(Beginning of Listed entries)

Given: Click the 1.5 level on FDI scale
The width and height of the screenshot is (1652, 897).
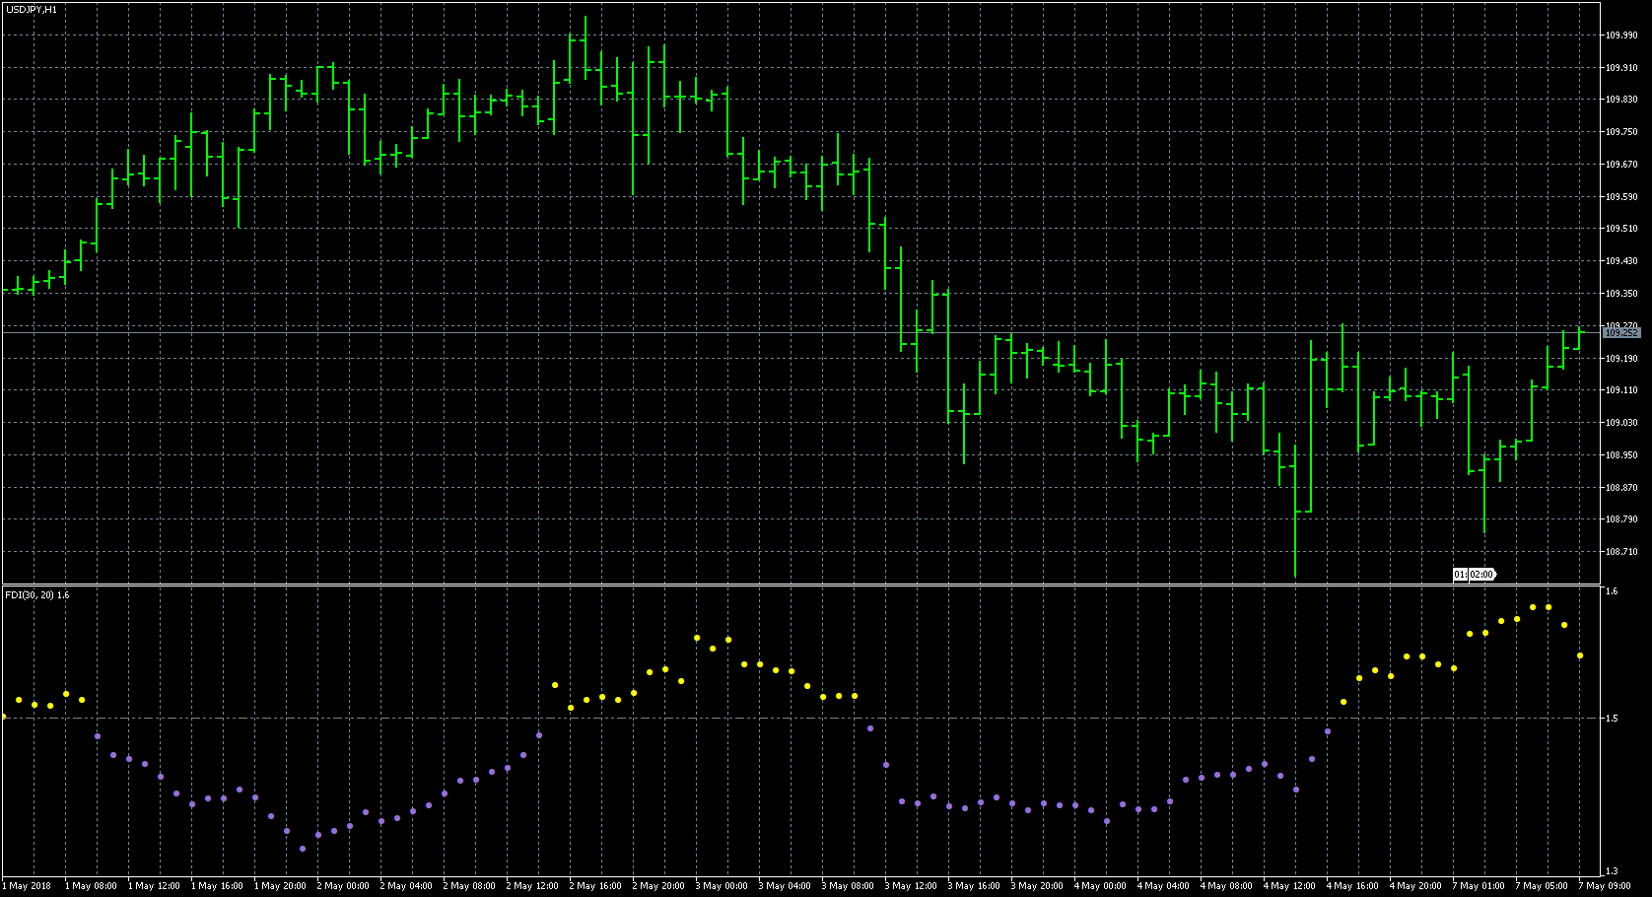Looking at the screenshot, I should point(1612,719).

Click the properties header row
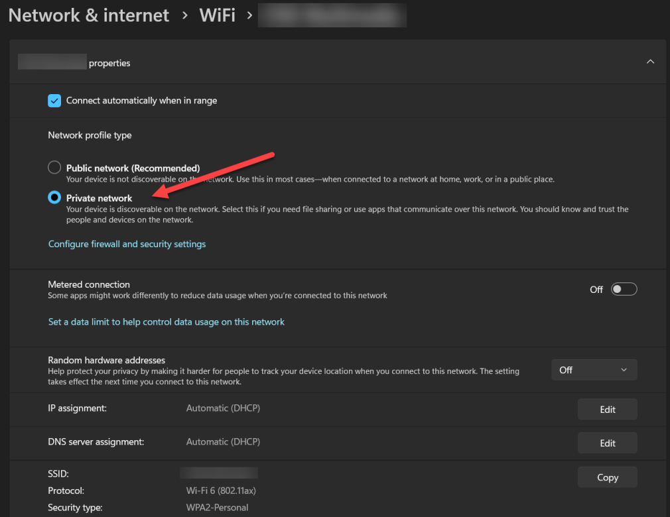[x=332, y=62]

(End of Listed entries)
(Beginning of Listed entries)

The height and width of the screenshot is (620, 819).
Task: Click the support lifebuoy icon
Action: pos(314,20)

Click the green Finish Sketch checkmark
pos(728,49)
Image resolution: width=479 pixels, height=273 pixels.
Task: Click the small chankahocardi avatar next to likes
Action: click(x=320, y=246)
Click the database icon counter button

(End of Listed entries)
(Beginning of Listed entries)

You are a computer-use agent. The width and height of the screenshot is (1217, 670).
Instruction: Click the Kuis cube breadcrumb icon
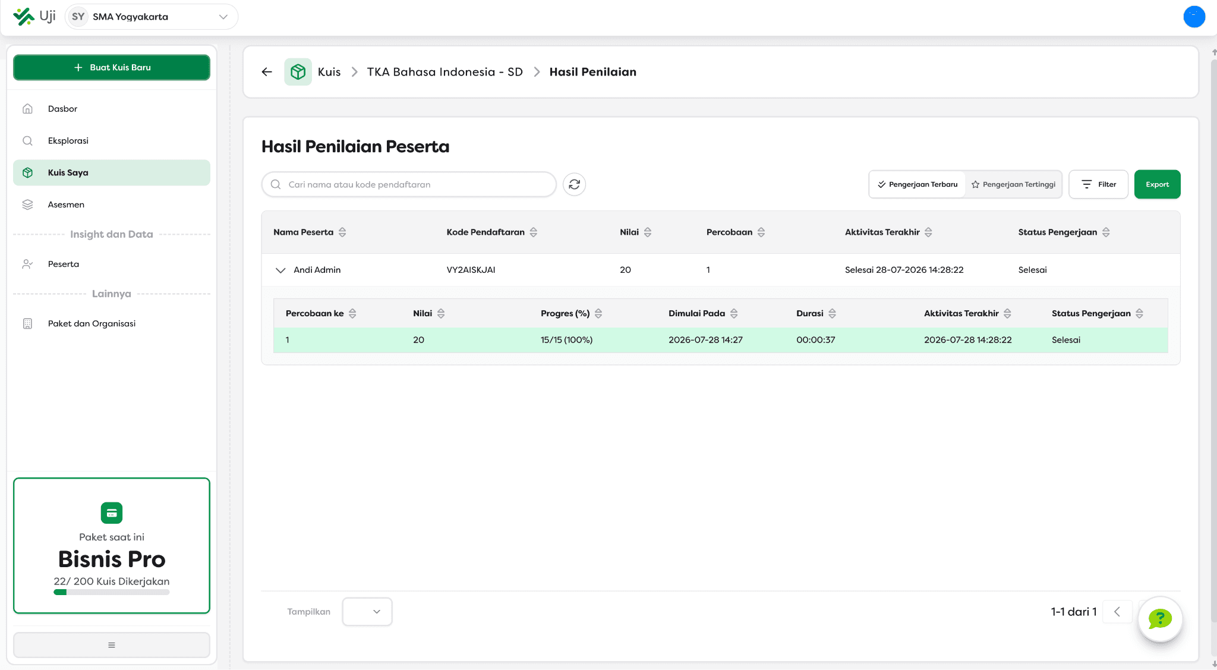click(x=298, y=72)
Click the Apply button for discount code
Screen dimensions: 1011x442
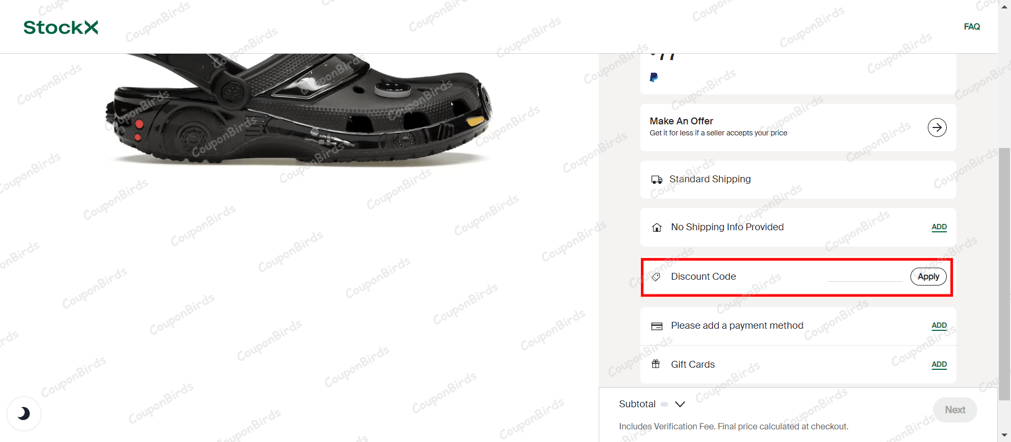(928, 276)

(End of Listed entries)

→ Work instructions
Return every line from the entries above that includes the word "button".

→ Answer box
Click the database icon counter button
Click the Apply button for discount code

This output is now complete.